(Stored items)

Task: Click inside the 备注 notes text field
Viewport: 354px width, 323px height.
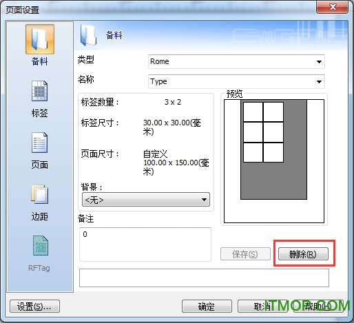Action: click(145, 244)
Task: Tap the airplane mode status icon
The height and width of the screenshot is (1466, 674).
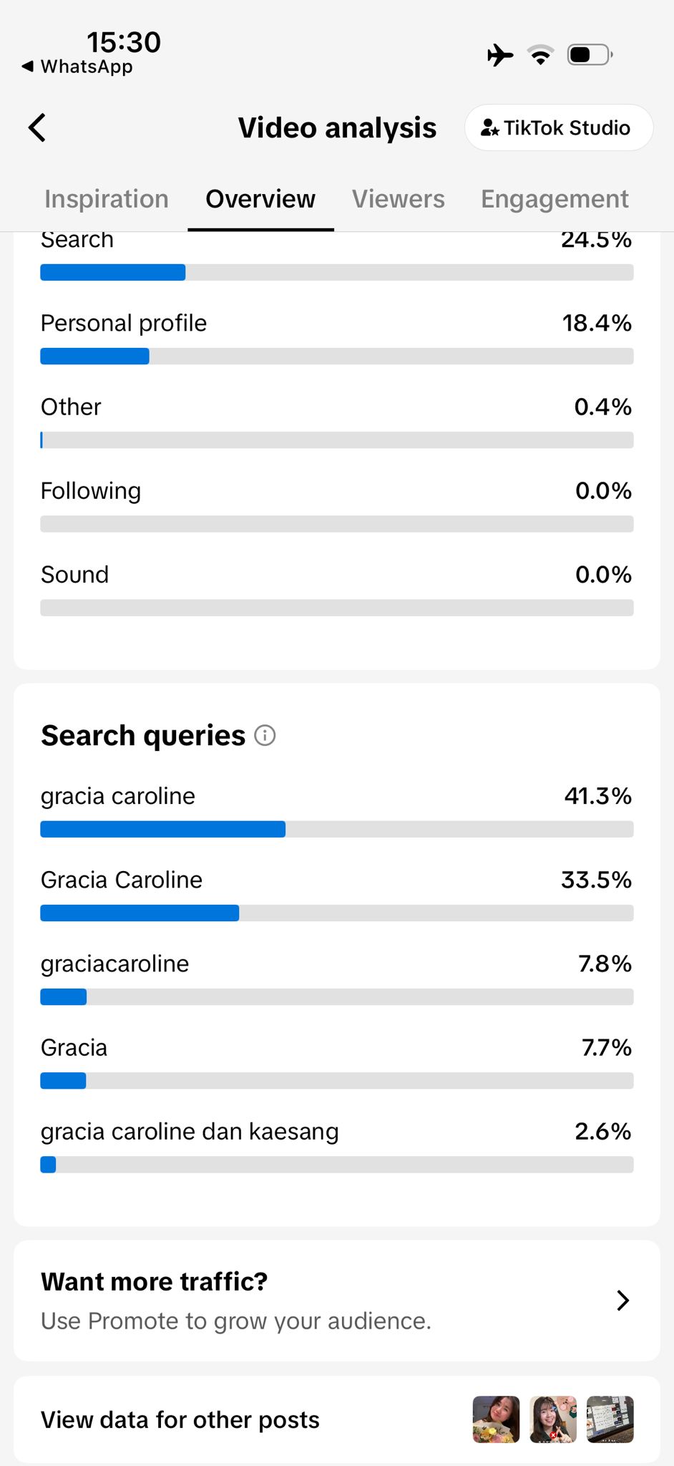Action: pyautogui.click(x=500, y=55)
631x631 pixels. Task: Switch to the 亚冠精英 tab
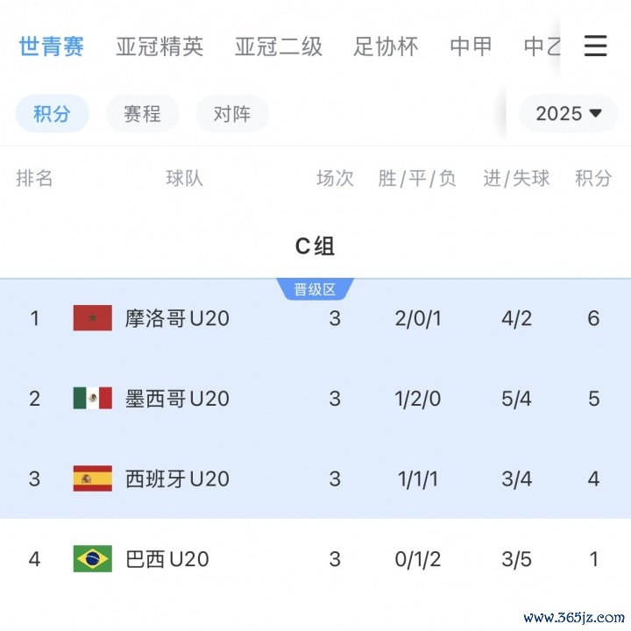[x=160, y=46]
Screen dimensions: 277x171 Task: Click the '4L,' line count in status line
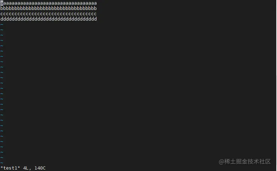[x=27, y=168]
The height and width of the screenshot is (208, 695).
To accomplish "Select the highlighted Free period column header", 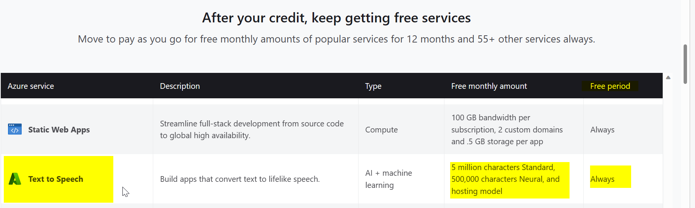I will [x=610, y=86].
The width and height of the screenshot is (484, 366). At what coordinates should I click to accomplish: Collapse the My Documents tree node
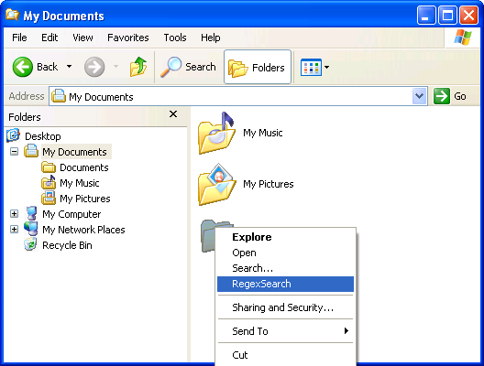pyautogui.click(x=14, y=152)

> REQUIRED ACTION
Print, exactly, each line above from the one with "The height and width of the screenshot is (1466, 674)." to the one with "The height and width of the screenshot is (208, 695).", end lines included. Leave pictures out of it.

> SOLUTION TO THIS TASK
The height and width of the screenshot is (1466, 674).
Action: pyautogui.click(x=500, y=55)
631x631 pixels. Task: Switch to the 亚冠精英 tab
[x=160, y=46]
Screen dimensions: 277x171 Task: Click the '4L,' line count in status line
[x=27, y=168]
The height and width of the screenshot is (208, 695).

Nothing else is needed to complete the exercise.